Source excerpt ->
==========

5.       Consultant’s Personnel
         5.1.   The Consultant shall, at SQA’s request, provide SQA with a list of the names
                of its ‘key personnel’ who are principally responsible for provision of the
                Services, specifying in each case the capacities in which they are so
                concerned and giving such other particulars as SQA may reasonably request.
                SQA shall also be entitled to designate such of the Consultant’s other staff
                who are engaged in the provision of the Services as ‘key personnel’. The
                Consultant shall ensure that key personnel continue to be engaged in their
                designated capacity in the provision of Services under the Contract and the
                Consultant shall not, without the prior written approval of SQA (which will not
                be unreasonably withheld), make any changes in its key personnel.
         5.2.   SQA reserves the right to require removal of any individual used by the
                Consultant in the provision of the Services who, in the reasonable opinion of
                SQA:
                 is not performing work in strict compliance with the requirements of the
                     Contract;
                 is or is deemed to be guilty of misconduct or negligence;
                 is acting in a manner which is detrimental to the interests of SQA;
                 provides a risk to the health of SQA’s staff with whom that person may
                     come into contact during work on the Contract; or
                 is not co-operating fully with the staff and contractors of SQA in
                     performance of the Services.

==========

Information provided ->
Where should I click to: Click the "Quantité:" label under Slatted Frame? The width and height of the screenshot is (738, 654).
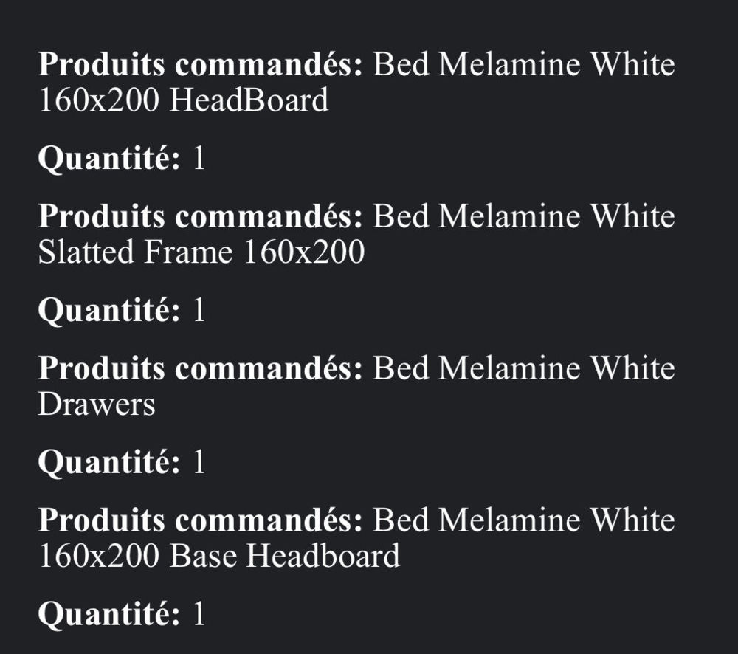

==========

Challenges ->
A) Reproduce the consultant's personnel clause word for word, starting with "SQA shall also" and going on through "its key personnel.".
B) In the consultant's personnel clause, what is the Consultant forbidden to do without SQA's prior written approval?
C) Pick up the consultant's personnel clause after its final sentence and carry on writing it.

Exercise responses ->
A)
SQA shall also be entitled to designate such of the Consultant’s other staff
                who are engaged in the provision of the Services as ‘key personnel’. The
                Consultant shall ensure that key personnel continue to be engaged in their
                designated capacity in the provision of Services under the Contract and the
                Consultant shall not, without the prior written approval of SQA (which will not
                be unreasonably withheld), make any changes in its key personnel.

B) Make any changes in its key personnel.

C)
         5.3.   The Consultant shall ensure that any request made by SQA in accordance
                with clause 5.2 is promptly effected and shall ensure that the individual
                removed is replaced promptly with a properly qualified replacement and at no
                extra cost to SQA. SQA shall in no circumstances be liable to the Consultant
                or to any staff member in respect of any such removal or any ensuing
                disciplinary action and the Consultant shall fully and promptly indemnify SQA
                against any claim made by such staff member.
         5.4.   The Consultant shall ensure that while in attendance at SQA’s premises, its
                personnel shall comply with SQA’s applicable policies, including those
                relating to health and safety, security and confidentiality. The Consultant
                shall also ensure that, while in attendance at SQA’s premises, its operations
                do not disrupt the orderly running of those premises and that its staff behave
                with due consideration towards all others present.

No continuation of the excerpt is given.